Behrens A, Pech O, Wuthnow E, Manner H, Pohl J, May A, Ell C
Klinik für Gastroenterologie und interventionelle Endoskopie, Vivantes Klinikum im Friedrichshain, Akademisches Lehrkrankenhaus der Humboldt Universität Berlin (Charité), Berlin, Germany.
Klinik für Gastroenterologie und interventionelle Endoskopie, Krankenhaus Barmherzige Brüder Regensburg, Germany.
Z Gastroenterol. 2015 Jun;53(6):568-72. doi: 10.1055/s-0034-1399177. Epub 2015 Jun 15.

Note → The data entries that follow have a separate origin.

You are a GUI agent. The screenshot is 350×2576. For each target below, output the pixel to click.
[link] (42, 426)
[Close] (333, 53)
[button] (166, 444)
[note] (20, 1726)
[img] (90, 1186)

Detecting early neoplasias in Barrett's oesophagus (BE) is challenging. Recent publications have been focusing on improving the detection of such lesions during Barrett's surveillance. However in a recently published Danish register study calculating the risk for cancer-development in BE two-thirds of the diagnosed tumors were identified during the first examination or in the first year. This means that index endoscopy might be more effective than surveillance in detecting early neoplasia in BE.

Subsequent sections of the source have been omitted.